- Exercise description
Reproduce the entries below exactly, but only from the line containing "Given: Open the Google play link for Vivino" to the line containing "has height=346, width=615.", inclusive.

Top of Stored data

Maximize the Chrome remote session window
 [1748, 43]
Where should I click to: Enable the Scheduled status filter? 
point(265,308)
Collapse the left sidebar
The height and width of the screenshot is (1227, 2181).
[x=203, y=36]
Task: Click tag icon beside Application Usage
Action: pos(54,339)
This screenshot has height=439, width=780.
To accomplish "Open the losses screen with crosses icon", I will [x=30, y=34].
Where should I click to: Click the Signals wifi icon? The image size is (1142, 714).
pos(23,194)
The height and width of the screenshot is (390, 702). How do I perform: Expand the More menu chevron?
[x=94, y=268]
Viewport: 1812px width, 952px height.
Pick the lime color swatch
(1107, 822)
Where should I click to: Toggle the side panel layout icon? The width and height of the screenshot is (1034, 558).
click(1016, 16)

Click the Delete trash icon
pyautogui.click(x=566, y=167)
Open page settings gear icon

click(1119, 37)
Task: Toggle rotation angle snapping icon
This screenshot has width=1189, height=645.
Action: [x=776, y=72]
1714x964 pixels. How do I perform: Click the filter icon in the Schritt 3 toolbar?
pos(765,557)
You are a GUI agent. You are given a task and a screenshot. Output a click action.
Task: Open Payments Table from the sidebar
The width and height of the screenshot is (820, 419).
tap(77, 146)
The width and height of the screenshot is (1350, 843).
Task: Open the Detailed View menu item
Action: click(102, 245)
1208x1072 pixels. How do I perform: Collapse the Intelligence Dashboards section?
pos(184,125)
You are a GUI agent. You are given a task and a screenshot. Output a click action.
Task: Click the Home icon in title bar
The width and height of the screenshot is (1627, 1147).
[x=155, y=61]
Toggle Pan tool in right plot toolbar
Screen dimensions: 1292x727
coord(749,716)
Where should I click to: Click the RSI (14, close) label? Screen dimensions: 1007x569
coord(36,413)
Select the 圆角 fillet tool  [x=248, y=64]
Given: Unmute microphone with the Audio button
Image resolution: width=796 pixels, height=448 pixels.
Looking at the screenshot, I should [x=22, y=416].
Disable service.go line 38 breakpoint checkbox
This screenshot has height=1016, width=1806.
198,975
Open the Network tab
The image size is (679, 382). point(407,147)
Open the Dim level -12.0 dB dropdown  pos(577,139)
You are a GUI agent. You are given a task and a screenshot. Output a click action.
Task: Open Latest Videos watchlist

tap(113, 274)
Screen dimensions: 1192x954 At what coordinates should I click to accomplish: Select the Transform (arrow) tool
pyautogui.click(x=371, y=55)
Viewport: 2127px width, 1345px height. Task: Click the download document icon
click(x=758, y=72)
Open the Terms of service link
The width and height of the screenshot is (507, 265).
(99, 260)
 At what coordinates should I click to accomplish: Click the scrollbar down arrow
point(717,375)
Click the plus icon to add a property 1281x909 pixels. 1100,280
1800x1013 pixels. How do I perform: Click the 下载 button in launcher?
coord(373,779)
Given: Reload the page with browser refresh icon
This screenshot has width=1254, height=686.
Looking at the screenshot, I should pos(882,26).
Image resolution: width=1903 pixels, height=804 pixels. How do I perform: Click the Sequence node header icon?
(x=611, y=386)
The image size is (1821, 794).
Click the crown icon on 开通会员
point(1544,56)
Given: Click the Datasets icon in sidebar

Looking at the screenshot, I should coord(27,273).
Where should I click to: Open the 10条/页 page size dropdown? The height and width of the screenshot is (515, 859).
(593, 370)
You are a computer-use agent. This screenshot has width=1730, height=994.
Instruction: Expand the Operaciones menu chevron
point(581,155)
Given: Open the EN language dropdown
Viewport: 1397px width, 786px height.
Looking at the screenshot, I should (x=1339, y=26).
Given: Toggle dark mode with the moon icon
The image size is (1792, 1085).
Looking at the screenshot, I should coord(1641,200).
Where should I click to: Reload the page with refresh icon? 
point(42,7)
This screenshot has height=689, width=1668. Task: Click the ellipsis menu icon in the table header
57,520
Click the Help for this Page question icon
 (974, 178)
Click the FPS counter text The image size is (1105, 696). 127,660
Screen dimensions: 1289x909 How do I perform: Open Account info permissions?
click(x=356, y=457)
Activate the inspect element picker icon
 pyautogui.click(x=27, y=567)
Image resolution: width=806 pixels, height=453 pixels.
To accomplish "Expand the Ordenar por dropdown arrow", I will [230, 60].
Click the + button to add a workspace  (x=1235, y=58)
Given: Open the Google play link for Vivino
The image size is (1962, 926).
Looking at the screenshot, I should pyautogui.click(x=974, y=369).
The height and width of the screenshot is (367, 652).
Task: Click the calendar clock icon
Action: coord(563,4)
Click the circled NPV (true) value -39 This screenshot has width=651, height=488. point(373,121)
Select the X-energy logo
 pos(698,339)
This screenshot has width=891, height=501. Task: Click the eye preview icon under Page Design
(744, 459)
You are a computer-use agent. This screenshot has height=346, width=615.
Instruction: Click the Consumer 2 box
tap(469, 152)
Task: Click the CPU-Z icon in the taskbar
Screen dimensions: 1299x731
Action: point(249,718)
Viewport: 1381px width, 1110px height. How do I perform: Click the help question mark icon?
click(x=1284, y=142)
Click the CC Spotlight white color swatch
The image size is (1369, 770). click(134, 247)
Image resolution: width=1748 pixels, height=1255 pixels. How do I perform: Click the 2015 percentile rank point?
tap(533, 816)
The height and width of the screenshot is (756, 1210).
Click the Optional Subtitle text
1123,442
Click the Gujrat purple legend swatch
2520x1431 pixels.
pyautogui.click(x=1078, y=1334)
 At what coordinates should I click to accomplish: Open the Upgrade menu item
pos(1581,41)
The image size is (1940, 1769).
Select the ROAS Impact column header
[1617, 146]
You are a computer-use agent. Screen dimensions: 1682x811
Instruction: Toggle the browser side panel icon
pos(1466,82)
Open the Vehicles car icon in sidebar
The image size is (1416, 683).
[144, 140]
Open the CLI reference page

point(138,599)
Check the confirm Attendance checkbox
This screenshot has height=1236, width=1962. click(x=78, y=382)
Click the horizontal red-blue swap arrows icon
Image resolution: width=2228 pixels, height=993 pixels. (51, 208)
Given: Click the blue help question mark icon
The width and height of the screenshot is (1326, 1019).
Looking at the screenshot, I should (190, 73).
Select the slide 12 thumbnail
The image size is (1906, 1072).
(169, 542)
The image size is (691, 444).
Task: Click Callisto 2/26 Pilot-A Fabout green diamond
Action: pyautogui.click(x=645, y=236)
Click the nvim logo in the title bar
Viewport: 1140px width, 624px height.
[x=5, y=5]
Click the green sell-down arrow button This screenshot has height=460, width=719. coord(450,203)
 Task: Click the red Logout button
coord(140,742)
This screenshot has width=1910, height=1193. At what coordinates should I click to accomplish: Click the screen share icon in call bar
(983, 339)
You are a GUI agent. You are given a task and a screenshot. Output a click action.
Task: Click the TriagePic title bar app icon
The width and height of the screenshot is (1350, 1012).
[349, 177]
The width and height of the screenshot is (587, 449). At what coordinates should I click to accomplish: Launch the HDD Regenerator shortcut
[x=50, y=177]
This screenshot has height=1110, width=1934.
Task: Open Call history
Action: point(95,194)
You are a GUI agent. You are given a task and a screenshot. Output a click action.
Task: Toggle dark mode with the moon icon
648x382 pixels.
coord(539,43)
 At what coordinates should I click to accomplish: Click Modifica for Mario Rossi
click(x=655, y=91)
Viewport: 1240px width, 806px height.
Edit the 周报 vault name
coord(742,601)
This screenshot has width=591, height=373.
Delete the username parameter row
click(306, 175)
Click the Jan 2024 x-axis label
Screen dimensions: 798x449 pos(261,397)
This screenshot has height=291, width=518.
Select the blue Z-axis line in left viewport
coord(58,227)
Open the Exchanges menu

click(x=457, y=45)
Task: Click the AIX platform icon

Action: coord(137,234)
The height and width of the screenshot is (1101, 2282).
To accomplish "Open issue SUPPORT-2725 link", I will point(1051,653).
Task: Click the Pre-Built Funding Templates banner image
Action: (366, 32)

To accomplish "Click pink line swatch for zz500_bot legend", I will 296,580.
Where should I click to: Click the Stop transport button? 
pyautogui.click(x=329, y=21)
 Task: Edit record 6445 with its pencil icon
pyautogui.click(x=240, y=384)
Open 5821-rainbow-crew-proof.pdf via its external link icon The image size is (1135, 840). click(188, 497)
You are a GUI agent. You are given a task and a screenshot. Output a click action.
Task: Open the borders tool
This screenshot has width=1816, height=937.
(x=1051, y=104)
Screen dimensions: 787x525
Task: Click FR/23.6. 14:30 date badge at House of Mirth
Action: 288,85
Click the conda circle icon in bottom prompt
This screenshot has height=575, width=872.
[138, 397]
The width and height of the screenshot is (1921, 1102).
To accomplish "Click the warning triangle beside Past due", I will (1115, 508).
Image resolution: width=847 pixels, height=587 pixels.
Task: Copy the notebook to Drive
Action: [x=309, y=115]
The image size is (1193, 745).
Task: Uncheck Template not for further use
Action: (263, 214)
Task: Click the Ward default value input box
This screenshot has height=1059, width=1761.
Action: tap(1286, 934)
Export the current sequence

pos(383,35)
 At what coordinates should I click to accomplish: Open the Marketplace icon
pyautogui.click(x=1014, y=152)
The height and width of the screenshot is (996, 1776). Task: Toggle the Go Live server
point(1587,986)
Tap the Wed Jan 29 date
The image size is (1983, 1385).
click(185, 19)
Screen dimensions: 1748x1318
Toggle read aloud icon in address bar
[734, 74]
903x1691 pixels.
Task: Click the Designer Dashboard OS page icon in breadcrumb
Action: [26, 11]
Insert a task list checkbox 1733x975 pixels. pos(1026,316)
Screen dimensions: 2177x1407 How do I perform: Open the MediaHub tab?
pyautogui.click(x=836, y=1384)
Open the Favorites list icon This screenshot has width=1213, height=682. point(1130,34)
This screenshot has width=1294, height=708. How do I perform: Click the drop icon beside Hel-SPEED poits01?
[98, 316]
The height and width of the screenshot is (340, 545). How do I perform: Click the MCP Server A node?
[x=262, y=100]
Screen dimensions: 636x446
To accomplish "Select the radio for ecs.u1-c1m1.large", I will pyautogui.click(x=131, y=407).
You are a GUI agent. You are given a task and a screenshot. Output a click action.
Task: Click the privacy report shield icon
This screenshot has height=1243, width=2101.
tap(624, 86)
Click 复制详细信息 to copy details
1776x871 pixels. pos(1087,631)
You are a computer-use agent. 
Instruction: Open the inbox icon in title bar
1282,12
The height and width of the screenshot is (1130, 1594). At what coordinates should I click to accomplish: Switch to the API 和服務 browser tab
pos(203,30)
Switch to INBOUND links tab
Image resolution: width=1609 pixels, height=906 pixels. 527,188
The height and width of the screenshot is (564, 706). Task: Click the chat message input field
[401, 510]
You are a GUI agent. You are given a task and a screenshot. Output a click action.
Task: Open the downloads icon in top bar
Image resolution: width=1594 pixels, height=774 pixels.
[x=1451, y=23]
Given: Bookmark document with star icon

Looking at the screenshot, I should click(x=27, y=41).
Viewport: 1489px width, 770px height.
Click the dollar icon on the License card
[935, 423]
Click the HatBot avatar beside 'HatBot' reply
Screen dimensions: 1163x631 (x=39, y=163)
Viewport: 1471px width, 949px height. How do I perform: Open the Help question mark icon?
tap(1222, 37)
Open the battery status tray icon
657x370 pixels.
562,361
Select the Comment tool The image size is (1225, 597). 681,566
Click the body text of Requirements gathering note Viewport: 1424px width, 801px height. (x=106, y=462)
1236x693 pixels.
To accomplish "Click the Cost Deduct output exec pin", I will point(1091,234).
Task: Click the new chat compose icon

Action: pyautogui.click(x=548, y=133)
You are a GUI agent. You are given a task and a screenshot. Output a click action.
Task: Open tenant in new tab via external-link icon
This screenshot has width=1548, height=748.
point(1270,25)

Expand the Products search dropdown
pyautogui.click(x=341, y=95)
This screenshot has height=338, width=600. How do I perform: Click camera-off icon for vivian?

Bottom of Stored data

- Reply to the exercise
Given: Open the Google play link for Vivino
The image size is (1962, 926).
Looking at the screenshot, I should pyautogui.click(x=974, y=369).
The height and width of the screenshot is (367, 652).
Task: Click the calendar clock icon
Action: coord(563,4)
Click the circled NPV (true) value -39 This screenshot has width=651, height=488. point(373,121)
Select the X-energy logo
 pos(698,339)
This screenshot has width=891, height=501. Task: Click the eye preview icon under Page Design
(744, 459)
You are a computer-use agent. This screenshot has height=346, width=615.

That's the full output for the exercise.